(Items from a dataset)
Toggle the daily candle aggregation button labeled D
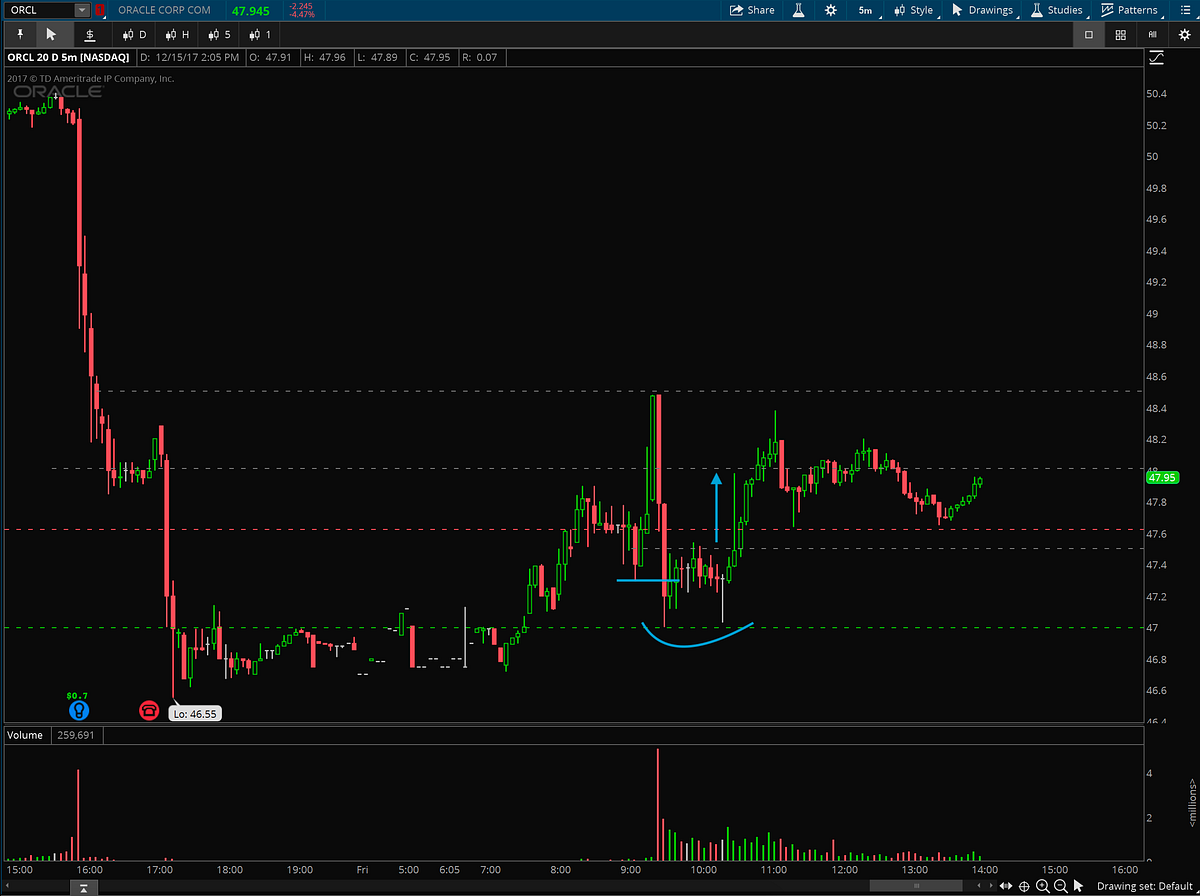The height and width of the screenshot is (896, 1200). click(134, 33)
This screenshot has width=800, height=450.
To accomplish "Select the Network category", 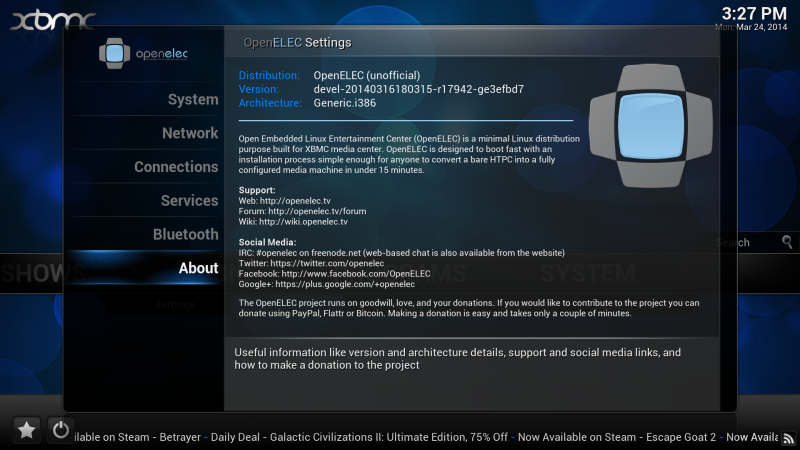I will 189,133.
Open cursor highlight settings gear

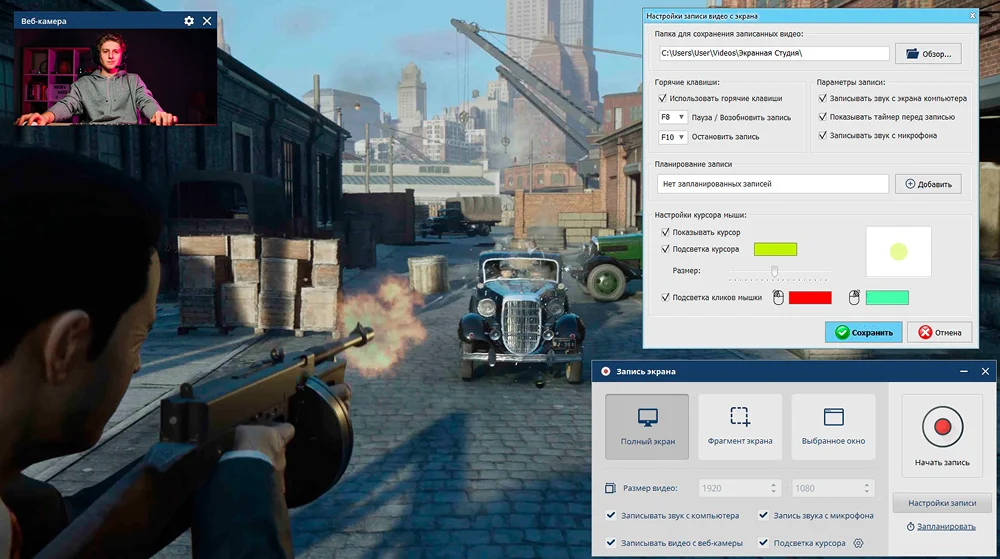point(858,543)
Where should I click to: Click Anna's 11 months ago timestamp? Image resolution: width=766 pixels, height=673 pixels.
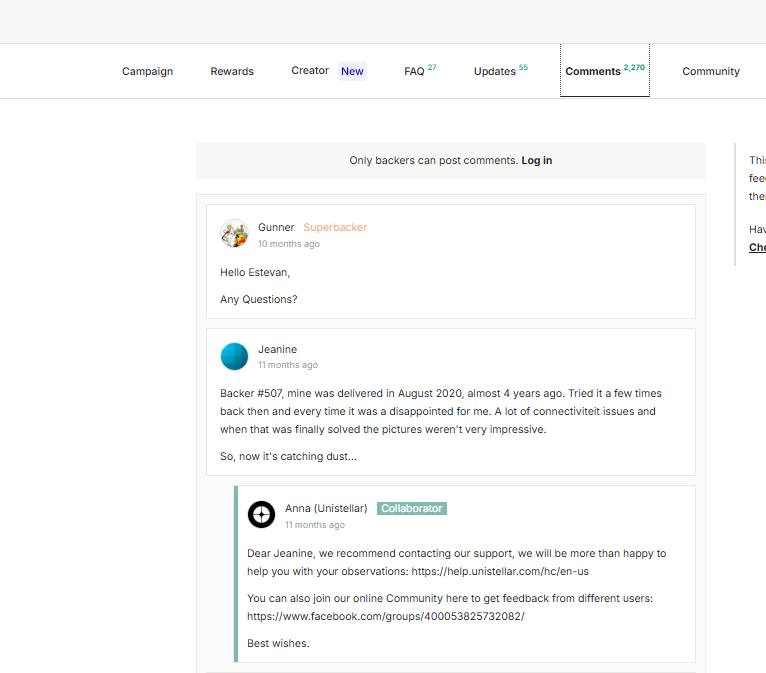315,525
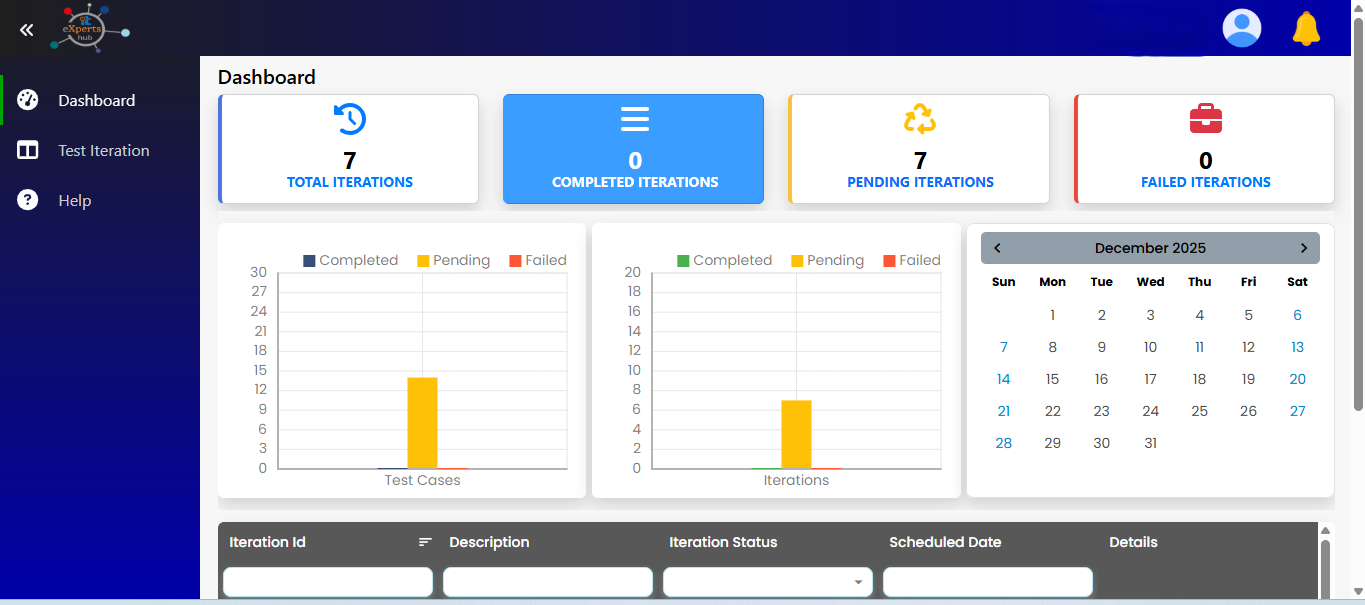Collapse the sidebar with double-chevron icon
The image size is (1365, 605).
pyautogui.click(x=27, y=30)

> EXERCISE REQUIREMENTS: In the copy, include exactly the lines from the one with "Open cursor highlight settings gear" through the final line of the entries above, both ends counted, and no pictures.

> REPLY:
Open cursor highlight settings gear

point(858,543)
Where should I click to: Click Anna's 11 months ago timestamp? Image resolution: width=766 pixels, height=673 pixels.
315,525
Collapse the sidebar with double-chevron icon
The image size is (1365, 605).
pyautogui.click(x=27, y=30)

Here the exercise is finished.